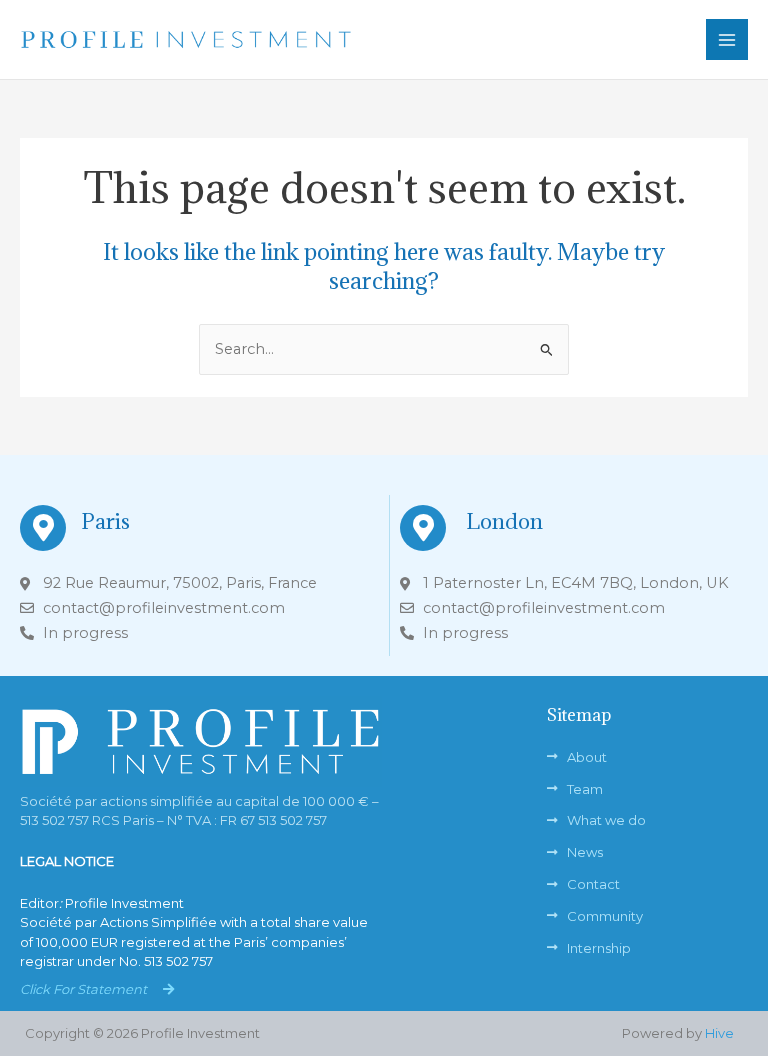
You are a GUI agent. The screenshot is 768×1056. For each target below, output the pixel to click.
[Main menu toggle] (727, 40)
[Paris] (43, 528)
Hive (719, 1033)
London (504, 521)
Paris (105, 521)
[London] (423, 528)
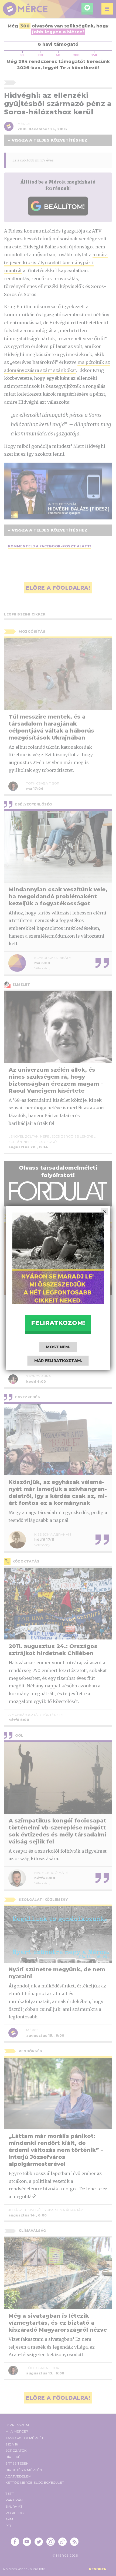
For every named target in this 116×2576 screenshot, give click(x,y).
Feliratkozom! (58, 1322)
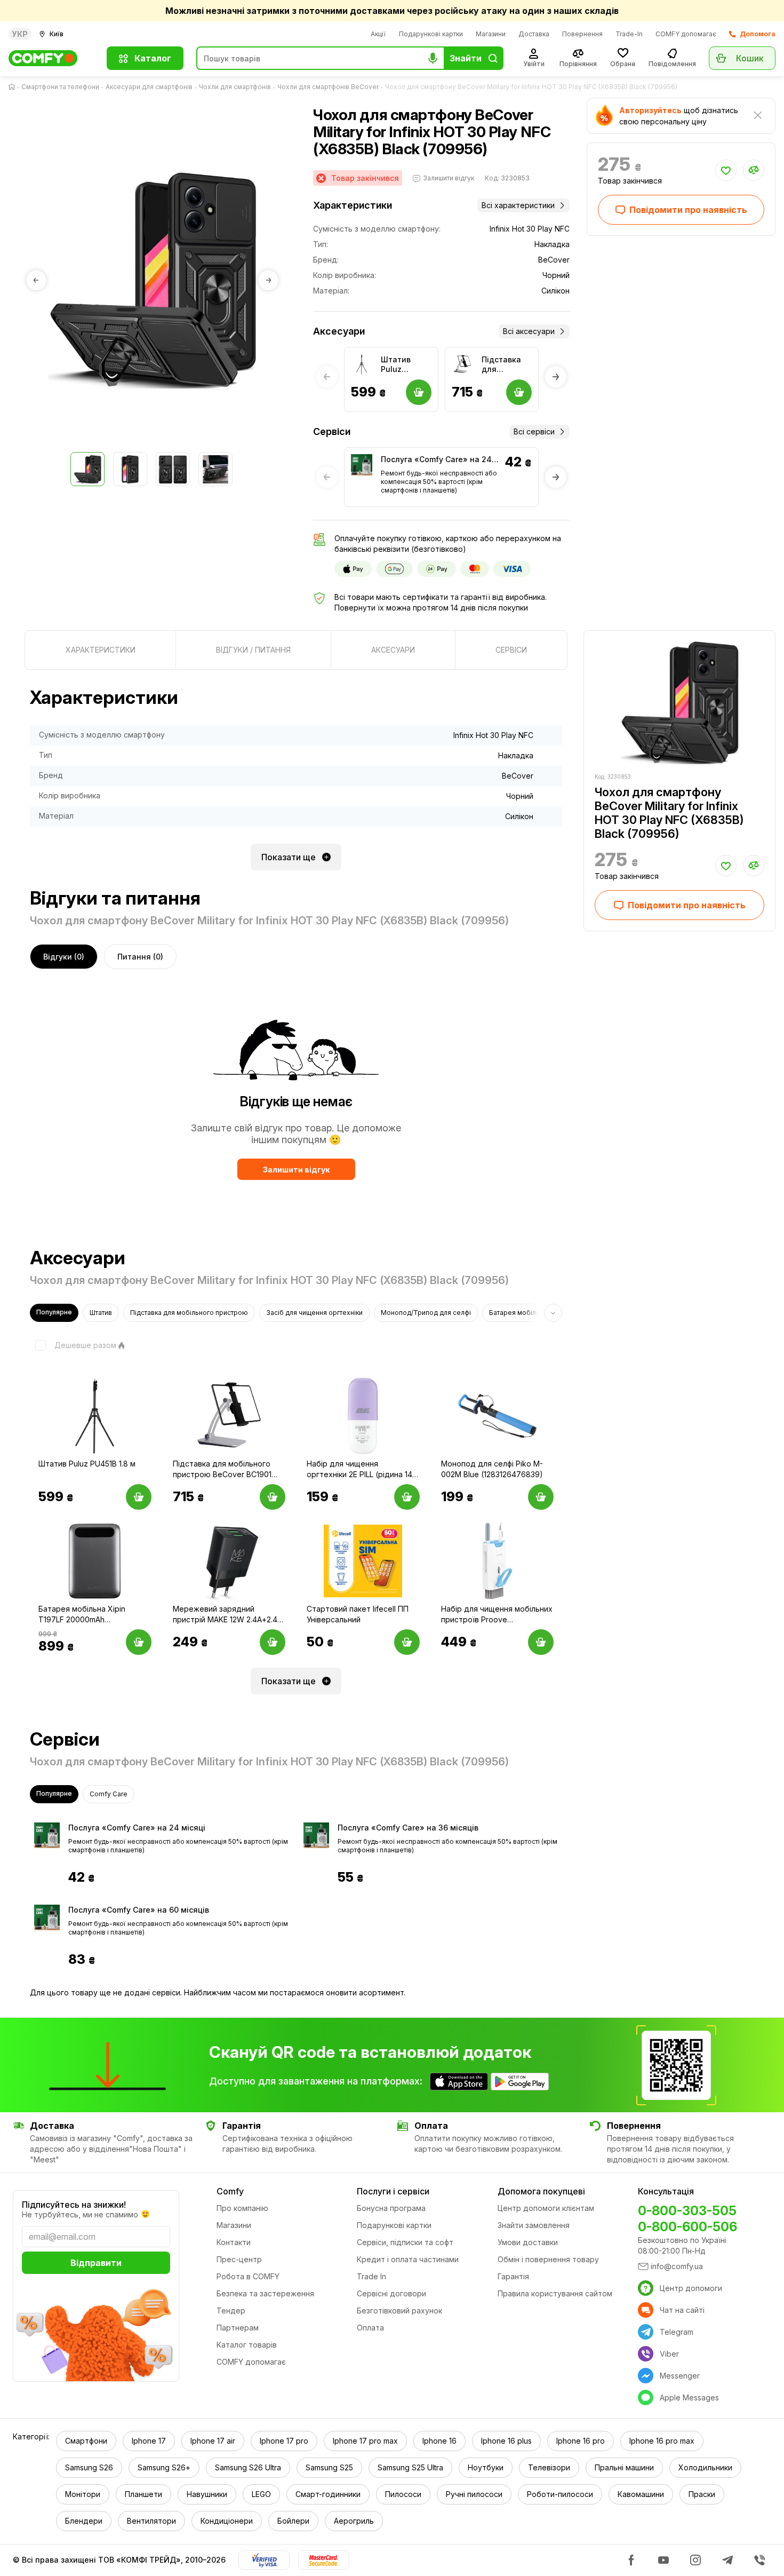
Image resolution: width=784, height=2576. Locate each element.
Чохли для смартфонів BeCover (328, 87)
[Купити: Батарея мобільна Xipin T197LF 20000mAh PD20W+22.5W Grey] (138, 1642)
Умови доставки (528, 2242)
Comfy (230, 2191)
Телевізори (549, 2467)
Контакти (234, 2242)
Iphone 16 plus (506, 2440)
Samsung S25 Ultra (410, 2467)
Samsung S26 (89, 2467)
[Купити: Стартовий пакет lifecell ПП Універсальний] (407, 1642)
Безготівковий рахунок (399, 2310)
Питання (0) (140, 956)
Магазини (491, 34)
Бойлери (293, 2520)
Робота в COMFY (248, 2276)
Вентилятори (151, 2520)
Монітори (82, 2494)
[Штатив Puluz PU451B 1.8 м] (361, 364)
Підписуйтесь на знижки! (74, 2204)
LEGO (261, 2494)
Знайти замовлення (534, 2225)
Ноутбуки (485, 2467)
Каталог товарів (247, 2344)
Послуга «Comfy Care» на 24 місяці (436, 460)
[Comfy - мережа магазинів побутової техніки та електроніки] (51, 58)
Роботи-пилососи (560, 2494)
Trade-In (629, 34)
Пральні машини (624, 2467)
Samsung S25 (329, 2467)
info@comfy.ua (677, 2266)
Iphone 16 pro (580, 2440)
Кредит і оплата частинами (408, 2259)
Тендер (231, 2310)
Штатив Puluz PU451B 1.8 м (405, 364)
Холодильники (705, 2467)
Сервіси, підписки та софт (405, 2242)
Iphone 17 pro (284, 2440)
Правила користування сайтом (555, 2293)
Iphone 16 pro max (661, 2440)
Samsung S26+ (164, 2467)
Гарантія (513, 2276)
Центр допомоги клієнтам (546, 2208)
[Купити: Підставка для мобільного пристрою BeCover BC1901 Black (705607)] (272, 1497)
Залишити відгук (296, 1169)
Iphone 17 (149, 2440)
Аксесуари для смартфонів (149, 87)
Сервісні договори (391, 2293)
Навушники (207, 2494)
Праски (702, 2494)
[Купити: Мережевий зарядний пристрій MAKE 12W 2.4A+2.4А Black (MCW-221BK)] (272, 1642)
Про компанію (242, 2208)
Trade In (371, 2276)
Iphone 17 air (212, 2440)
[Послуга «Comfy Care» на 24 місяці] (361, 464)
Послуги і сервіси (393, 2191)
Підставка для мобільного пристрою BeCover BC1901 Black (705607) (506, 364)
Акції (378, 34)
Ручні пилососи (474, 2494)
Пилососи (403, 2494)
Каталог (152, 58)
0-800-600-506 (687, 2226)
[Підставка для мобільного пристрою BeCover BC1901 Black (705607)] (462, 364)
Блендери (83, 2520)
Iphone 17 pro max (365, 2440)
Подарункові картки (431, 34)
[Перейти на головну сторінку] (14, 87)
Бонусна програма (391, 2208)
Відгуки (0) (63, 956)
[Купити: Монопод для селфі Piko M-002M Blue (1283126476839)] (541, 1497)
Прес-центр (239, 2259)
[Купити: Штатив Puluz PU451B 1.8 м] (138, 1497)
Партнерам (238, 2327)
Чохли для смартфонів (235, 87)
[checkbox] (73, 1345)
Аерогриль (354, 2520)
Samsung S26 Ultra (248, 2467)
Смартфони (86, 2440)
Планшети (143, 2494)
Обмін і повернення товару (548, 2259)
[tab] (100, 650)
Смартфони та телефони (60, 87)
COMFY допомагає (685, 34)
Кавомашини (641, 2494)
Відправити (96, 2262)
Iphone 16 (439, 2440)
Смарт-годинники (328, 2494)
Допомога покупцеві (541, 2191)
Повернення (582, 34)
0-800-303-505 (687, 2210)
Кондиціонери (227, 2520)
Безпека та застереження (265, 2293)
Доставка (533, 34)
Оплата (370, 2327)
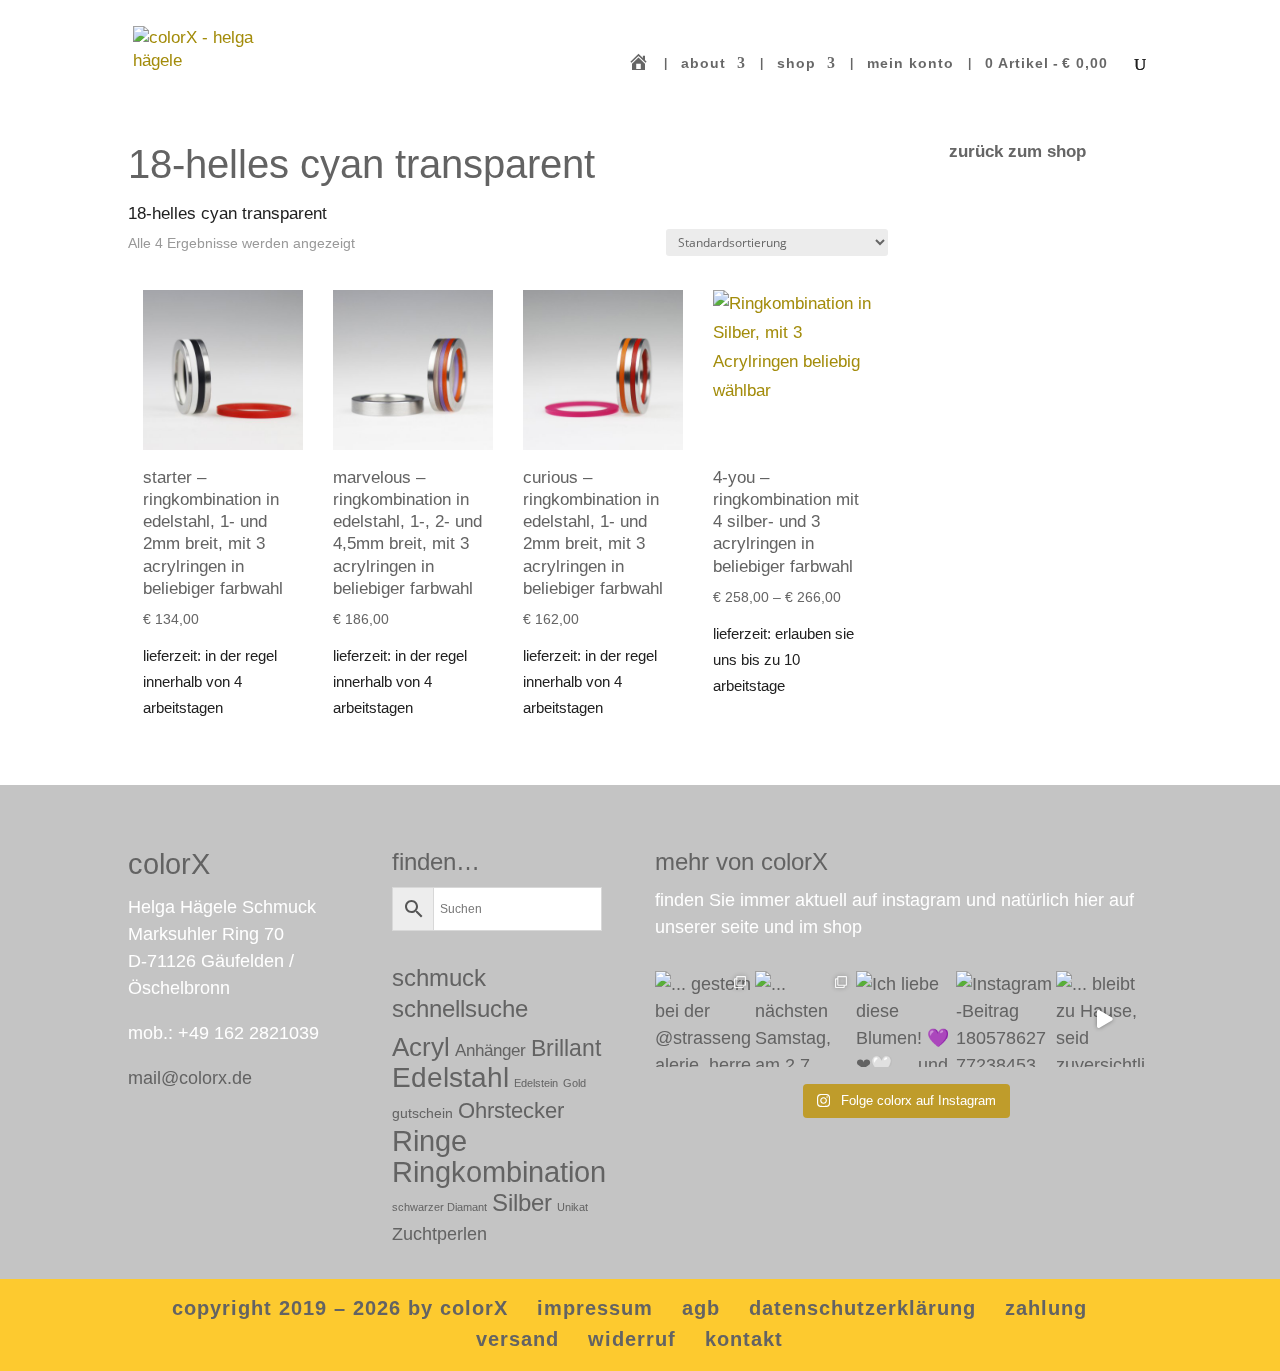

════════════════════

**REQUIREMENT**
When you restate the listing, keep every word as it is and drop the pictures.

**SOLUTION**
You are a GUI agent. The screenshot is 768×1056. For each target below, output the pixel to click.
[Main menu toggle] (727, 40)
[Paris] (43, 528)
Hive (719, 1033)
London (504, 521)
Paris (105, 521)
[London] (423, 528)
For every named target in this 116×2576 screenshot, give click(x,y).
Feliratkozom! (58, 1322)
Image resolution: width=784, height=2576. Locate each element.
Чохли для смартфонів BeCover (328, 87)
[Купити: Батарея мобільна Xipin T197LF 20000mAh PD20W+22.5W Grey] (138, 1642)
Умови доставки (528, 2242)
Comfy (230, 2191)
Телевізори (549, 2467)
Контакти (234, 2242)
Iphone 16 plus (506, 2440)
Samsung S25 Ultra (410, 2467)
Samsung S26 (89, 2467)
[Купити: Стартовий пакет lifecell ПП Універсальний] (407, 1642)
Безготівковий рахунок (399, 2310)
Питання (0) (140, 956)
Магазини (491, 34)
Бойлери (293, 2520)
Робота в COMFY (248, 2276)
Вентилятори (151, 2520)
Монітори (82, 2494)
[Штатив Puluz PU451B 1.8 м] (361, 364)
Підписуйтесь на знижки! (74, 2204)
LEGO (261, 2494)
Знайти замовлення (534, 2225)
Ноутбуки (485, 2467)
Каталог товарів (247, 2344)
Послуга «Comfy Care» на 24 місяці (436, 460)
[Comfy - мережа магазинів побутової техніки та електроніки] (51, 58)
Роботи-пилососи (560, 2494)
Trade-In (629, 34)
Пральні машини (624, 2467)
Samsung S25 (329, 2467)
info@comfy.ua (677, 2266)
Iphone 16 pro (580, 2440)
Кредит і оплата частинами (408, 2259)
Тендер (231, 2310)
Штатив Puluz PU451B 1.8 м (405, 364)
Холодильники (705, 2467)
Сервіси, підписки та софт (405, 2242)
Iphone 17 pro (284, 2440)
Правила користування сайтом (555, 2293)
Iphone 16 pro max (661, 2440)
Samsung S26+ (164, 2467)
Гарантія (513, 2276)
Центр допомоги клієнтам (546, 2208)
[Купити: Підставка для мобільного пристрою BeCover BC1901 Black (705607)] (272, 1497)
Залишити відгук (296, 1169)
Iphone 17 (149, 2440)
Аксесуари для смартфонів (149, 87)
Сервісні договори (391, 2293)
Навушники (207, 2494)
Праски (702, 2494)
[Купити: Мережевий зарядний пристрій MAKE 12W 2.4A+2.4А Black (MCW-221BK)] (272, 1642)
Про компанію (242, 2208)
Trade In (371, 2276)
Iphone 17 air (212, 2440)
[Послуга «Comfy Care» на 24 місяці] (361, 464)
Послуги і сервіси (393, 2191)
Підставка для мобільного пристрою BeCover BC1901 Black (705607) (506, 364)
Акції (378, 34)
Ручні пилососи (474, 2494)
Пилососи (403, 2494)
Каталог (152, 58)
0-800-600-506 (687, 2226)
[Підставка для мобільного пристрою BeCover BC1901 Black (705607)] (462, 364)
Блендери (83, 2520)
Iphone 17 pro max (365, 2440)
Подарункові картки (431, 34)
[Перейти на головну сторінку] (14, 87)
Бонусна програма (391, 2208)
Відгуки (0) (63, 956)
[Купити: Монопод для селфі Piko M-002M Blue (1283126476839)] (541, 1497)
Прес-центр (239, 2259)
[Купити: Штатив Puluz PU451B 1.8 м] (138, 1497)
Партнерам (238, 2327)
Чохли для смартфонів (235, 87)
[checkbox] (73, 1345)
Аерогриль (354, 2520)
Samsung S26 Ultra (248, 2467)
Смартфони (86, 2440)
Планшети (143, 2494)
Обмін і повернення товару (548, 2259)
[tab] (100, 650)
Смартфони та телефони (60, 87)
COMFY допомагає (685, 34)
Кавомашини (641, 2494)
Відправити (96, 2262)
Iphone 16 (439, 2440)
Смарт-годинники (328, 2494)
Допомога покупцеві (541, 2191)
Повернення (582, 34)
0-800-303-505 (687, 2210)
Кондиціонери (227, 2520)
Безпека та застереження (265, 2293)
Доставка (533, 34)
Оплата (370, 2327)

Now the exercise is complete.